Targeted PbI₂ Removal Unlocks 31.71% Efficiency Perovskite-Silicon 2T Tandem Solar Cells

Perovskite-silicon tandem solar cells (PSTSCs) represent one of the most promising candidates for next-generation photovoltaics, offering the potential to surpass the Shockley–Queisser efficiency limit of single-junction devices due to their tunable bandgap and strong light absorption. However, residual PbI₂ formed from incomplete crystallization in the perovskite top subcell introduces nonradiative recombination centers, structural inhomogeneity, and interfacial instability, thereby limiting device performance.

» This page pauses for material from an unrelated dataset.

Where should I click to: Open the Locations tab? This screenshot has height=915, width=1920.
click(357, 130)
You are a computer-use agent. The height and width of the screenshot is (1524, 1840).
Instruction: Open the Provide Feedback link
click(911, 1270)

In this work, we proposed a chemical polishing strategy based on a dimethyl sulfoxide and chlorobenzene mixed solvent system that selectively removes surface PbI₂ without disrupting the perovskite lattice. This approach effectively reduces trap-state density, promotes grain boundary fusion, enhances photoluminescence intensity, and extends carrier lifetime. As a result, the fabricated PSTSCs achieve a certified power conversion efficiency of 31.71%, accompanied by an increase in open-circuit voltage from 1.821 V to 1.839 V and a marked suppression of interface-related recombination losses. This study highlights a facile yet effective interfacial engineering strategy that mitigates residual PbI₂ and supports the development of high-efficiency, stable perovskite-silicon tandem photovoltaics.